At Berkeley, she won a prestigious science fellowship that had never been given to any psychologist, much less a woman. But she turned down the award when it became apparent that a physicist she was dating felt threatened by her success. Although she said she had little, if any, awareness of it at the time, she was fearful of being "brighter than the boys" and violating the mystique she would later so studiously dissect. Against the advice of her professors, who included the eminent theorist Erik Erikson, she gave up psychology all together.
Having discovered Marxism in college, Friedan decided that she would work for the "revolution." By 1943, she was immersed in popular-front journalism, first at the Federated Press in New York and later at UE News, the official newspaper of the United Electrical, Radio and Machine Workers of America, then one of the nation's most radical unions.

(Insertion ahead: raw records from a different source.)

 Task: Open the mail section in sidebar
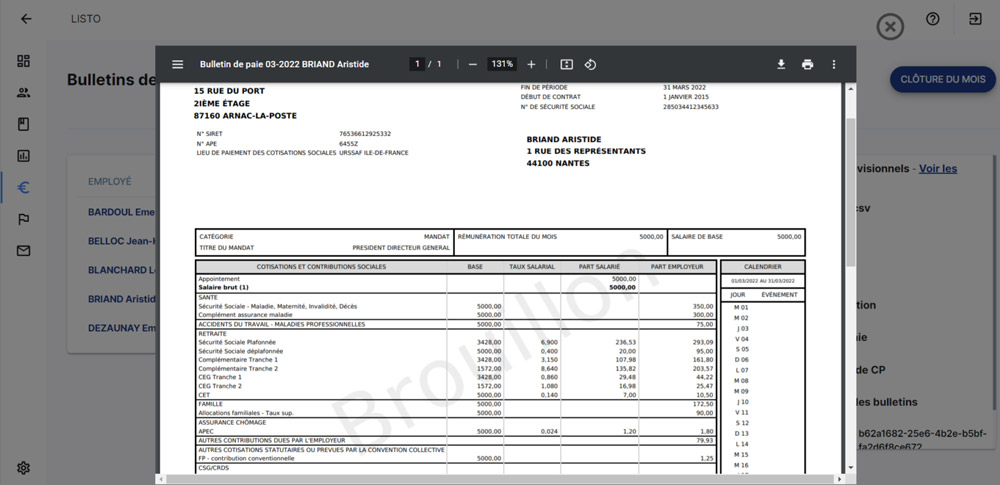(24, 250)
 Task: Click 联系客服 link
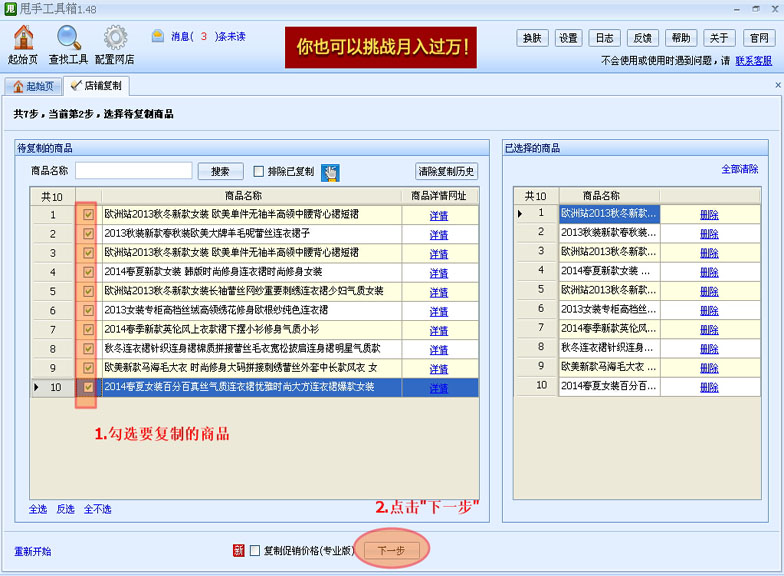point(754,60)
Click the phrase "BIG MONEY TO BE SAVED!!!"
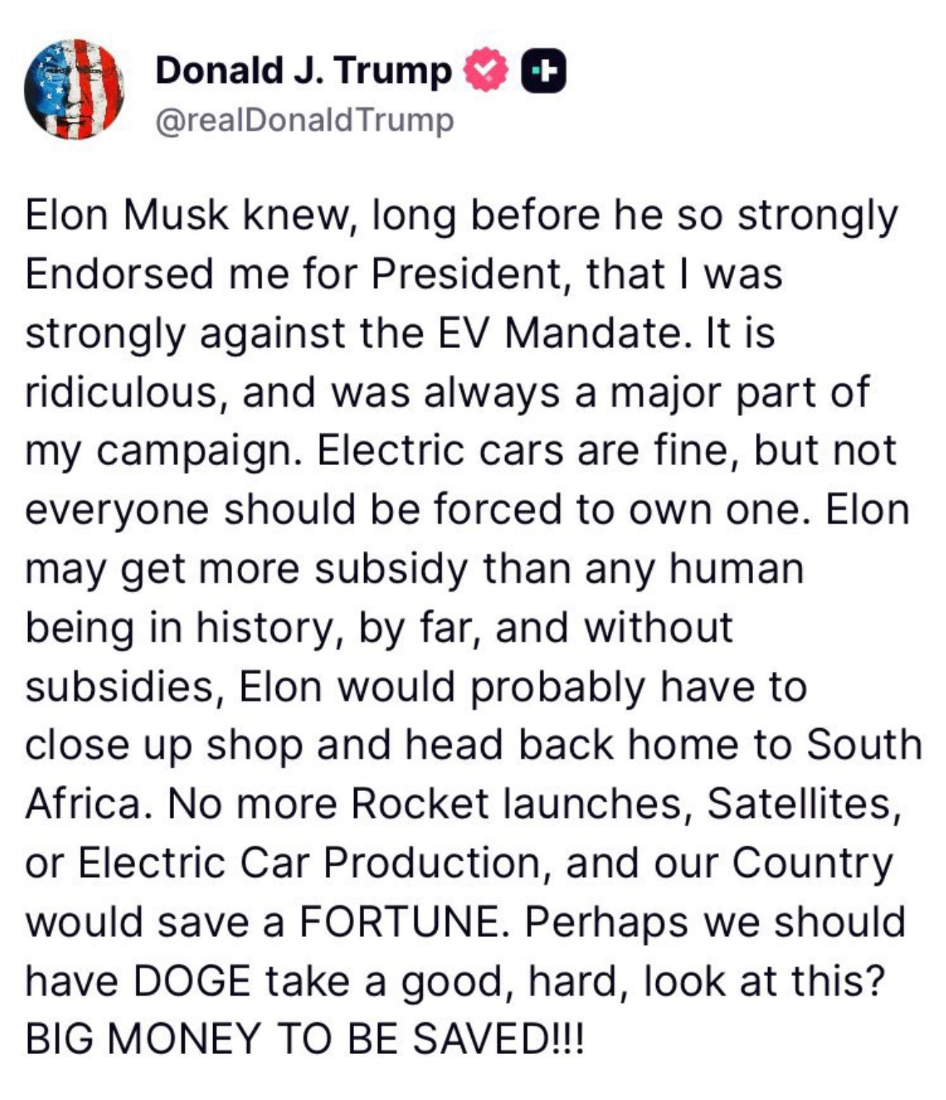946x1100 pixels. (305, 1039)
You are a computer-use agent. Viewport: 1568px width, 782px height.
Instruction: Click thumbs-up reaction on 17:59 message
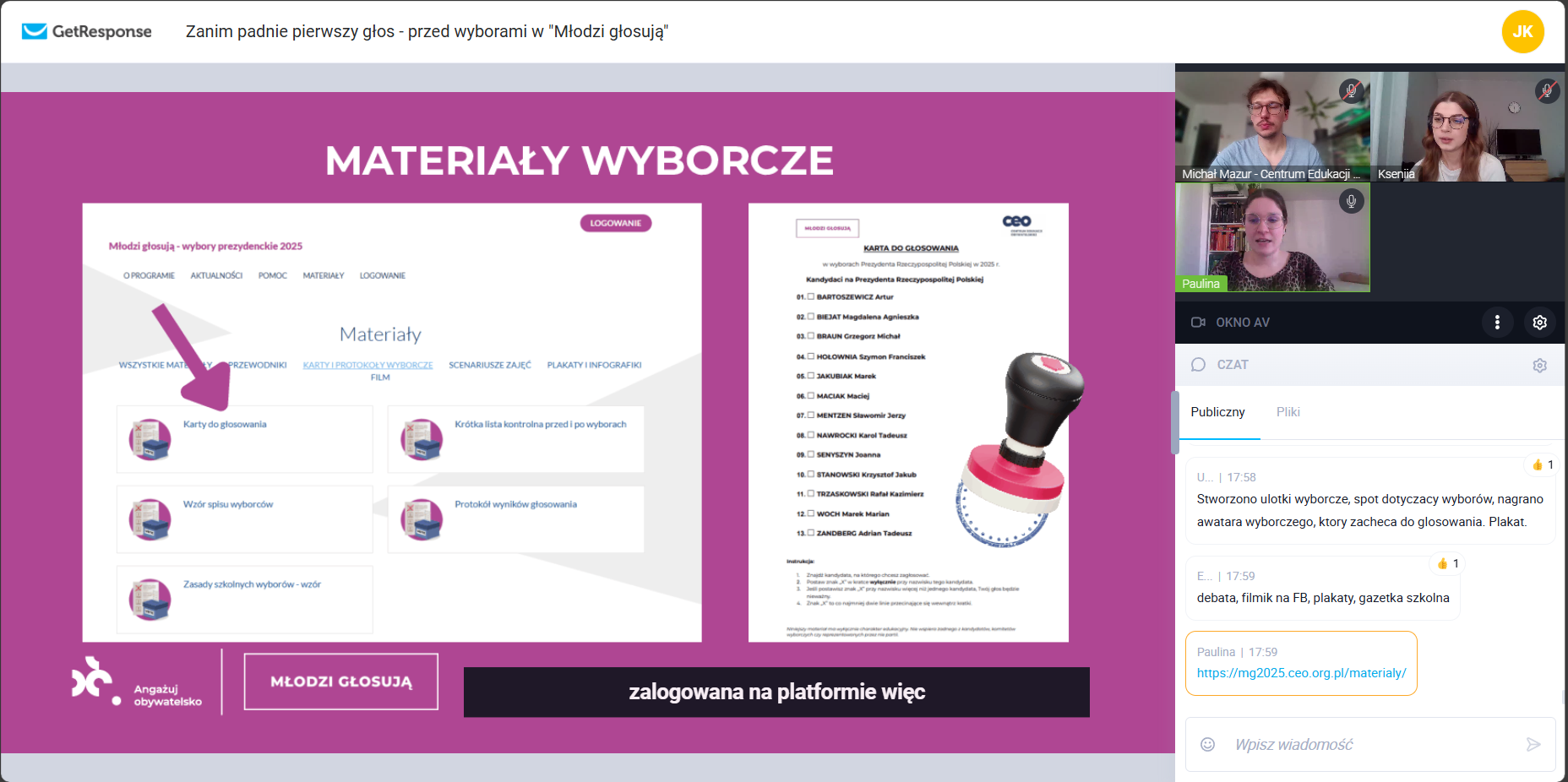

In 1947 she married theatrical producer Carl Friedman, who later dropped the m in his last name to create the more distinctive "Friedan." In 1948 the Friedans had the first of three children, Daniel. Four years later when she became pregnant with her second child, Jonathan, and requested maternity leave, she was fired from her job at the union paper, an event she later would call a "formative experience" in her evolution as a feminist. Her third child, Emily, was born in 1956.
As the family expanded, the Friedans settled in prosperous Rockland County, N.Y. Though she was determined to be a happy housewife, she suffered renewed attacks of her childhood asthma and resumed psychotherapy. Urged by her therapist not to waste her education and training, Friedan began to write for women's magazines. What commenced for the unwitting Friedan was an education in the feminine mystique.
She had wanted to write a profile of a woman who had given up a successful career as an advertising executive, married and become a serious sculptor, but editors were doubtful that their housewife-readers would be interested in such a woman. They accepted the article but only after deleting references to the woman's career. Within a few years, Friedan said, "I began to lose my zest" for writing the rigidly formulaic articles that women's magazines seemed to want.
In 1957, she was asked to conduct a survey of her Smith classmates for their 15th reunion and found that the women who did not conform exactly to traditional notions of womanhood were happier than those who did. A light bulb went on for Friedan: "Maybe it wasn't education that was the problem, keeping American women from 'adjusting to their role as women,' " she wrote, "but that narrow definition of 'the role of women.' "
She wrote a magazine article based on that argument, but it was repeatedly rejected. Realizing that her thesis "threatened the firmament" of women's magazines, she decided to bypass that venue and put her ideas into a book instead.
She interviewed scores of suburban women, repeating many of the questions she had asked her Smith sisters. Another part of her research entailed long days in the New York Public Library, looking for shifts in the types of heroines depicted in women's magazine fiction. The results of her study were stark: Friedan found that the avid career woman who dominated the magazines in the 1930s had given way by the 1950s to a less adventuresome model: the contented homemaker.
Was the 1950s image reality, or was it a self-fulfilling fantasy cooked up by magazine editors and advertisers? Suspecting the latter, Friedan plowed on with her interviews. She was staggered by the dissatisfactions aired by wives and mothers, by their vague laments about feeling empty, anxious and incomplete. A mother of four who had shirked college for marriage and family told Friedan: "There's no problem you can even put a name to. But I'm desperate. I begin to feel I have no personality. I'm a server of food and putter-on of pants and a bed maker, somebody who can be called on when you want something. But who am I?"
"I came to realize," Friedan would later write, "that something is very wrong with the way American women are trying to live their lives today.... For the startling pattern that began to emerge as one clue led me to another in far-flung fields of modern thought and life, defied not only the conventional image but basic psychological assumptions about women."